简体   繁体   English

R - 不同长度列表的平均值

[英]R - Mean for different lengths of lists

I have 5 lists of different lengths我有 5 个不同长度的列表

a <- c(1) #with length of 1
b <- c(4.4,3.5) #length 2
c <- c(5.6,7.8,6.0) #length 3
d <- c(0.8,6.9,8.8,5.8) #length 4
e <- c(1.8,2.5,2.3,6.5,1.1) #length is 5

I am trying to get the mean of elements in all lists:我正在尝试获取所有列表中元素的平均值:

 #since there are 5 values available for 1st element
 a[1]+b[1]+c[1]+d[1]+e[1] / 5 

 #since there are 4 values available for 2nd element
 b[2]+c[2]+d[2]+e[2] / 4 

#next divide by 3 and 2...1
c[3]+d[3]+e[3] / 3 and so on...

I need the mean of these values in another array so that I can do further processing of the data我需要另一个数组中这些值的平均值,以便我可以对数据进行进一步处理

Can anyone give suggestion on what to do to obtain the mean??任何人都可以就如何获得平均值提出建议?

Let

l <- list(a, b, c, d, e)

then do:然后做:

tapply(unlist(l), sequence(lengths(l)), mean)
    1     2     3     4     5 
2.720 5.175 5.700 6.150 1.100 

Another approach:另一种方法:

rowMeans(sapply(l, `length<-`, max(lengths(l))), na.rm = TRUE)
[1] 2.720 5.175 5.700 6.150 1.100

colMeans(plyr::rbind.fill.matrix(sapply(l, t)), na.rm = TRUE)
    1     2     3     4     5 
2.720 5.175 5.700 6.150 1.100 

With data.table::transpose :随着data.table::transpose

l <- list(a, b, c, d, e)
sapply(data.table::transpose(l), mean, na.rm = TRUE)
# [1] 2.720 5.175 5.700 6.150 1.100

1) Create a list of the vectors and convert each to a ts object. 1)创建向量列表并将每个向量转换为 ts object。 Then use cbind to create a multivariate ts object with each column corresponding to one of the original vectors.然后使用 cbind 创建一个多元 ts object ,其中每一列对应于一个原始向量。 Then use rowMeans on that.然后使用 rowMeans 。

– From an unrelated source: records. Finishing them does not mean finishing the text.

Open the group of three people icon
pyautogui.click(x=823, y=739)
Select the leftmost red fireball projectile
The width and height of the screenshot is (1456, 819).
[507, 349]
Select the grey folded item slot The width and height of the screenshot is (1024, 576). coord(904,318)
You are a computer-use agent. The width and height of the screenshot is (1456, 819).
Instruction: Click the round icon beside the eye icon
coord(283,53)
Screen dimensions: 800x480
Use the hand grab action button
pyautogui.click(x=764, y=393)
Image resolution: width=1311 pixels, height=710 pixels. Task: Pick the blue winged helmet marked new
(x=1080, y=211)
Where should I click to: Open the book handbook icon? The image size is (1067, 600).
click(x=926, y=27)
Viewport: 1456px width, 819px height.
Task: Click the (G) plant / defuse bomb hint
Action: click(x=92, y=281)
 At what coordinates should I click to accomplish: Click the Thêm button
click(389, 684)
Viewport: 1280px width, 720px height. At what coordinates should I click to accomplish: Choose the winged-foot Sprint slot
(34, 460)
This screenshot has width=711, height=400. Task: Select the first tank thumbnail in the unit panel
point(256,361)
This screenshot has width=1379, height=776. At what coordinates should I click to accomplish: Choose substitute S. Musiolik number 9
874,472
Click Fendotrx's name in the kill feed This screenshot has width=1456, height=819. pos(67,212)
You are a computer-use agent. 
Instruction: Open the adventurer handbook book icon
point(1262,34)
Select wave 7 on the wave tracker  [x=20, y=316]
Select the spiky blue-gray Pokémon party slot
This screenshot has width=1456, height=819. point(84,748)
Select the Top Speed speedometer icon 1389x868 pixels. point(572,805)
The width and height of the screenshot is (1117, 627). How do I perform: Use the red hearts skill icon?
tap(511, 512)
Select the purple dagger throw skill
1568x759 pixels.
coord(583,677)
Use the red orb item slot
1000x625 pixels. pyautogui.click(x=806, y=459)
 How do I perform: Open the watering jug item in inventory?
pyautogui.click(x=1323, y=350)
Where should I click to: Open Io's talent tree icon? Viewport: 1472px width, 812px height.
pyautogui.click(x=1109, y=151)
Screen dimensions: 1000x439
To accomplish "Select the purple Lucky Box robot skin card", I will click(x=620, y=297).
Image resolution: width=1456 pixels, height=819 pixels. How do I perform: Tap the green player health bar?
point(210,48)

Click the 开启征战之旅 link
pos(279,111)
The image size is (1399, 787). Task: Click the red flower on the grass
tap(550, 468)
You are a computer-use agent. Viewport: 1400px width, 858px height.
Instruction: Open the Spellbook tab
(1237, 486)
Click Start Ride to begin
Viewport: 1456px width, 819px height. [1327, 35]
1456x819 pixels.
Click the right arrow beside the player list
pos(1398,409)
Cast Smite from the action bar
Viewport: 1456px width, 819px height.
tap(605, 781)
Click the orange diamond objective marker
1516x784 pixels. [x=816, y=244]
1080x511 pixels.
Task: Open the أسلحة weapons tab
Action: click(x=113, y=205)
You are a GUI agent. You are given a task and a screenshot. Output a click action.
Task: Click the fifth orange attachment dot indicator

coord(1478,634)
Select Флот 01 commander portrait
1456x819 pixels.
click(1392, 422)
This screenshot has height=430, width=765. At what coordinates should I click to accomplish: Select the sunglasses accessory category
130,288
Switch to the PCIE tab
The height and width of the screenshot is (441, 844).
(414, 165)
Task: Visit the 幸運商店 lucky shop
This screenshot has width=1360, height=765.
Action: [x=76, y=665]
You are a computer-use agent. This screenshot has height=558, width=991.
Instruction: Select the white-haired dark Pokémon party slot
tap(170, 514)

nms <- c("a", "b", "c", "d", "e")
L <- mget(nms)
rowMeans(do.call("cbind", lapply(L, ts)), na.rm = TRUE)
## [1] 2.720 5.175 5.700 6.150 1.100

Check查看

(a[1] + b[1] + c[1] + d[1] + e[1]) / 5
## [1] 2.72

( b[2]+c[2]+d[2]+e[2]) / 4 
## [1] 5.175

2) Another approach using L from above is to use sapply: 2)从上面使用 L 的另一种方法是使用 sapply:

n <- max(lengths(L))
sapply(1:n, function(i) mean(c(a[i], b[i], c[i], d[i], e[i]), na.rm = TRUE))
## [1] 2.720 5.175 5.700 6.150 1.100

3) or use sapply like this where L and n are from above: 3)或像这样使用 sapply ,其中 L 和 n 来自上方:

rowMeans(sapply(L, `[`, 1:n), na.rm = TRUE)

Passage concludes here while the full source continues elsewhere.